Mais malgré les promesses des talibans de gouverner plus modérément lors de leur arrivée au pouvoir en 2021, le groupe religieux a imposé une application stricte de la charia.

Mardi 15 novembre, le chef taliban Haibatullah Akhundzada a ordonné aux juges afghans d’imposer des sanctions pouvant inclure des amputations publiques et la lapidation, à la suite de l’interdiction faite aux femmes de fréquenter les parcs et les gymnases de Kaboul, publiée le jeudi précédent.

Selon Amnesty International, les femmes et les filles ont été empêchées d’exercer leurs droits les plus élémentaires, y compris les droits à la liberté de mouvement, à la participation politique et à l’éducation, car les écoles secondaires pour filles restent fermées et les filles « oisives » sont mariées.

Cela suscite des inquiétudes quant à la légitimation du régime.

« Il semble incroyable en 2022 d’avoir une conversation sur la question de savoir si les filles devraient être autorisées à étudier », a déclaré Sahar Fetrat, assistante de recherche à la division des droits des femmes à Human Rights Watch.

« Le monde devrait faire plus pour mettre fin à cet abus choquant.

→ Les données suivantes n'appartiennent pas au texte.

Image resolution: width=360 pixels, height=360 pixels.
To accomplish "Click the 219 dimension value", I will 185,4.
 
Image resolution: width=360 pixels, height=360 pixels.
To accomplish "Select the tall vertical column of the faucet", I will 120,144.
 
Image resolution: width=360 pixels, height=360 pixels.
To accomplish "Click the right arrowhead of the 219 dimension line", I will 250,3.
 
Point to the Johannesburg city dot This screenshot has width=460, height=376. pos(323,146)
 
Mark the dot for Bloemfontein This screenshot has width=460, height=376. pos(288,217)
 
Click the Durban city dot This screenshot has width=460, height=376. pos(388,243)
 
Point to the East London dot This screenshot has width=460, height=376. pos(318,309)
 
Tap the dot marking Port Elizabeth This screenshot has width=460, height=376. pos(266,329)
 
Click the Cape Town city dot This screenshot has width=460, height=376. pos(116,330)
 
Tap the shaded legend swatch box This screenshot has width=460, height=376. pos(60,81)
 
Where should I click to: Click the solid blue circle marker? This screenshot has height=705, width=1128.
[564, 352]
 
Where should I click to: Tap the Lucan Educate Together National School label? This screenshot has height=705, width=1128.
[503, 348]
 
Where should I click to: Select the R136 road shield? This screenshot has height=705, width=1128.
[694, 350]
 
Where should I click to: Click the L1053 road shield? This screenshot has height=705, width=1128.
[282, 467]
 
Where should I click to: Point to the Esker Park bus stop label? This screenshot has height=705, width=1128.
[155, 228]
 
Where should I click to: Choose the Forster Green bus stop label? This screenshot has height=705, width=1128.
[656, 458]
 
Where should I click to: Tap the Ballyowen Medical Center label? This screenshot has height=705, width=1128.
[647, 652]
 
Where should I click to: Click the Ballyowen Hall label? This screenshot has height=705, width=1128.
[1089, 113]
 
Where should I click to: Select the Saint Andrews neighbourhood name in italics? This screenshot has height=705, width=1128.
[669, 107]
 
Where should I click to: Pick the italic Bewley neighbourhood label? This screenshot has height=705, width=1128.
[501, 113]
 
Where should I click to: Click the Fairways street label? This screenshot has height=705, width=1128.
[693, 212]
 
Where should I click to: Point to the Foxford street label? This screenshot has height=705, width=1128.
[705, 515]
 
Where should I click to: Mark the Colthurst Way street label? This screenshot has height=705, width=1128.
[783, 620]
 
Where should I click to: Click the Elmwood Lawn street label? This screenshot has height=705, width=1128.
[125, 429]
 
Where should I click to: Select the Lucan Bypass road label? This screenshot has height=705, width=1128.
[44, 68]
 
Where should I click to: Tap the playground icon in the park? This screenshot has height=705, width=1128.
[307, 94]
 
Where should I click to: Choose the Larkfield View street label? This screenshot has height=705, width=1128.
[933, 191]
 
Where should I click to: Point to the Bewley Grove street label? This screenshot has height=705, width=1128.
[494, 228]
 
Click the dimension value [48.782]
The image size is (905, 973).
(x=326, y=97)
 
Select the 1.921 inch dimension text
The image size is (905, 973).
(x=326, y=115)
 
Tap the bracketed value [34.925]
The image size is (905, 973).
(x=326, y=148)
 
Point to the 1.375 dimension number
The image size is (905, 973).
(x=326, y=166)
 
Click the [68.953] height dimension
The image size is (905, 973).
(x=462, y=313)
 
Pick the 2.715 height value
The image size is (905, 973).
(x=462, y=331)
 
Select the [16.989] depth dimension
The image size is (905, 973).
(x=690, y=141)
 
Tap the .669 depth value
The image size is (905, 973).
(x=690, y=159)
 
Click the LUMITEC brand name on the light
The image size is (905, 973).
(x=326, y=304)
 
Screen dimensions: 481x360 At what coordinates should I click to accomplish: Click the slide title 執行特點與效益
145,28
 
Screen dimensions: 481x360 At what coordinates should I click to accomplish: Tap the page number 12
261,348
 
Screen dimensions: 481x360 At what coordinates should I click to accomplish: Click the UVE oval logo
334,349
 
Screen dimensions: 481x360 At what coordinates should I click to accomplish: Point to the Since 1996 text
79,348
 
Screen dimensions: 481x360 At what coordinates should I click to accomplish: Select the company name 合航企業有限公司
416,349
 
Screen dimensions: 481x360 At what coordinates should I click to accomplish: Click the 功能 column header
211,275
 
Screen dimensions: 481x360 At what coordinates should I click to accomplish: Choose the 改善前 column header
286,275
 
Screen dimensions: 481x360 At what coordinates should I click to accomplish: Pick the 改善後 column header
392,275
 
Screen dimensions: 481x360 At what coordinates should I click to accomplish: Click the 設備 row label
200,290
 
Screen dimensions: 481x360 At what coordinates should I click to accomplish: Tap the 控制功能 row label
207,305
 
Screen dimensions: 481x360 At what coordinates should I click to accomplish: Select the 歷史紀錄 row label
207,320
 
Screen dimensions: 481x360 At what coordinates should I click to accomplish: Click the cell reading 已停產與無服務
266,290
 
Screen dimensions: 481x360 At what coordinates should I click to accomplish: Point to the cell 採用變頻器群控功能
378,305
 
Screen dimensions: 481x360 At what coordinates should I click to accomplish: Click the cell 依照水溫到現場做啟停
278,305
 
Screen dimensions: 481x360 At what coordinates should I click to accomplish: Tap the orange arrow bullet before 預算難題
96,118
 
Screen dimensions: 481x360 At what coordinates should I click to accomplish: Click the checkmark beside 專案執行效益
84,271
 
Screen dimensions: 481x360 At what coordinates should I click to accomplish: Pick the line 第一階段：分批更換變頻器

Chaque jour, des millions de filles afghanes sont confrontées à des opportunités manquées et à des rêves brisés, peut-être pour toujours.

Financement difficile

Le projet ferroviaire est actuellement au stade de l’étude de faisabilité et les trois pays concernés négocient la création d’un consortium pour le financer.

Pour Pierre Borgoltz, membre du conseil consultatif de l’étude FERRMED, le chemin de fer transafghan est un « signe très encourageant pour la région » avec des finances qui restent toutefois « indéterminées ».

« Ce sera, en fin de compte, une question de priorité puisque l’argent public se raréfie dans le contexte actuel et que l’investissement privé dans des entreprises aussi risquées n’est pas garanti », a-t-il déclaré à EURACTIV.

Du côté ouzbek, Kamalov a déclaré à EURACTIV que des pourparlers avec des bailleurs de fonds chinois étaient en cours. « Nous avions initialement prévu de construire un consortium bancaire financé par la Banque mondiale pour soutenir ce projet, mais il a été abandonné après la prise du pouvoir par les talibans », a-t-il déclaré.

L’UE pas convaincue

Contacté par EURACTIV, le porte-parole du Service européen pour l’action extérieure (SEAE) a confirmé que, si l’UE poursuit ses plans d’investissement et d’infrastructures pour relier l’Asie centrale à l’Asie du Sud, elle « ne peut pas inclure l’Afghanistan dans ces plans ».

« Notre non-reconnaissance du régime taliban a conduit au gel de la coopération au développement de l’UE », a expliqué le porte-parole, ajoutant que « cet engagement opérationnel augmentera en fonction du comportement de ce gouvernement ».

Les responsables ouzbeks ont cependant insisté sur le fait que le rôle des talibans dans la facilitation du développement du projet vieux de 25 ans a été important.

« Ce projet de chemin de fer n’est pas nouveau et nous avons eu des discussions avec l’ancien Afghan soutenu par les États-Unis, mais il n’a jamais eu l’impulsion qu’il a maintenant sous les talibans », a déclaré Irgashev.